Files
cc-ci/tests/regression

Regression canaries — E2E self-tests for the cc-ci server

A standing pytest suite that drives the real cc-ci lifecycle harness against pinned canary recipes and verifies both halves of the server's job:

  1. Good canaries — healthy apps are reported GREEN (install + upgrade + backup/restore pass).
  2. Bad canary — broken apps are caught RED; a false-green makes the regression test itself fail.

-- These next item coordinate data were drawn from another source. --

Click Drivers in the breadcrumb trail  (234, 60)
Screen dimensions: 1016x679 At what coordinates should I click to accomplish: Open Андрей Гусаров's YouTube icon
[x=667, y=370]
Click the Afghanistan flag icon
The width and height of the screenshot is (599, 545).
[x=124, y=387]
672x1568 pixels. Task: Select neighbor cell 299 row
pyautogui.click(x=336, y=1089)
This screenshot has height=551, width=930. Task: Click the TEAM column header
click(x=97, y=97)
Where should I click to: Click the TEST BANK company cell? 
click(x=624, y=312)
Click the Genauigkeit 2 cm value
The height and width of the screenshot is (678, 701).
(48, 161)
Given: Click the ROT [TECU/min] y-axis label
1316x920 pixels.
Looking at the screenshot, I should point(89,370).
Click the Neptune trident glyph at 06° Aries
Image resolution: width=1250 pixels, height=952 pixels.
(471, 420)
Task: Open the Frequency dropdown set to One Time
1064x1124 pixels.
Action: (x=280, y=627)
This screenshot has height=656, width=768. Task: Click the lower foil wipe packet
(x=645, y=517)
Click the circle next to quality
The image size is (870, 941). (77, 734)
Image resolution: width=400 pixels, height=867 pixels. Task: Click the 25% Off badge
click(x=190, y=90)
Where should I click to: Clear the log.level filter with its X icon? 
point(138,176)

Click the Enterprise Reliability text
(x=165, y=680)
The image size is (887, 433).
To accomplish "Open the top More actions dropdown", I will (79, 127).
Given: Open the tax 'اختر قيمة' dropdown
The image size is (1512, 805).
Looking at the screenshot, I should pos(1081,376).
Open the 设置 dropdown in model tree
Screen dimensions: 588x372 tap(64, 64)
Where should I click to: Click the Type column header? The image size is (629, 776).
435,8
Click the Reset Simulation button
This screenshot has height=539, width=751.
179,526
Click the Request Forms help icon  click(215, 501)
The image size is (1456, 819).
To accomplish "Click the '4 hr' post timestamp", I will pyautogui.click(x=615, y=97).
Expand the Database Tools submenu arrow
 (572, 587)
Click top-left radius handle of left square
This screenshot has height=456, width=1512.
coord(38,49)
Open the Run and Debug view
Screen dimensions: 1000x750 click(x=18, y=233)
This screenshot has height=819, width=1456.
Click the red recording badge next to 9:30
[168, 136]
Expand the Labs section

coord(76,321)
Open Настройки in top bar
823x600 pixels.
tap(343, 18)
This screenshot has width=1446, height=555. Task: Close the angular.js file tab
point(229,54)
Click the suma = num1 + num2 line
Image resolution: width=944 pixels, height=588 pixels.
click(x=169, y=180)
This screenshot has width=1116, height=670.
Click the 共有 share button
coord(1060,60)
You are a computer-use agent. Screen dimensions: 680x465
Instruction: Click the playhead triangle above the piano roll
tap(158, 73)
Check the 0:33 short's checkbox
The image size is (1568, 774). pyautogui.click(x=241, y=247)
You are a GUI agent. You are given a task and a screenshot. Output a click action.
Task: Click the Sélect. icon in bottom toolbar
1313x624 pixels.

These tests run the full cold lifecycle on the live cc-ci server. They are slow (minutes per canary) and opt-in — kept out of the per-commit fast path by the canary marker.


How to run

Run on the cc-ci server (abra + Docker + Swarm required):

ssh cc-ci
cd /root/cc-ci            # or wherever the repo is checked out
cc-ci-run python -m pytest tests/regression/ -m canary -v

Or a single canary:

cc-ci-run python -m pytest tests/regression/ -m canary -k good-simple -v

From the orchestrator:

ssh cc-ci "cd /root/cc-ci && cc-ci-run python -m pytest tests/regression/ -m canary -v"

Canaries

ID Recipe Purpose Expected verdict
good-simple custom-html-tiny Minimal static server — fast signal GREEN
good-significant lasuite-docs Multi-service (backend + Postgres + Collabora + OIDC) GREEN
bad-false-green custom-html @ v5-stale-docroot App is UP but serves wrong Content-Type — catches false-green RED

Why the bad canary exists

The scariest regression is a false-green: the server reports PASS while the app is broken. We already saw a fabricated full-PASS during the build. The bad-false-green canary pins a known- broken fixture (v5-stale-docroot: nginx serves .txt as application/octet-stream). The harness's test_content_type_html_and_txt catches this and returns RED (build #75 was RED for exactly this fixture).

The regression test asserts rc != 0. If the harness ever wrongly returns green for this fixture, that assert fires — false-green is caught before any merge.


What each canary verifies

Per-tier semantic assertions (the "teeth")

The tests assert MORE than the harness exit code: they check that specific named assertions ran and got the expected result. This guards against a different failure mode — a tier that nominally "passes" because the assertion was silently removed or made vacuous.

Stage Test name What it proves
install test_serving Generic HTTP readiness check actually ran
install test_serving_and_frontend Lasuite-docs frontend (SPA shell) actually loaded
custom test_content_type Content-type assertion actually ran (bad canary only)

If a tier assertion is removed: the named test disappears from results.json → the semantic check fires → the regression suite catches the removal.

Additional structural assertions (good canaries)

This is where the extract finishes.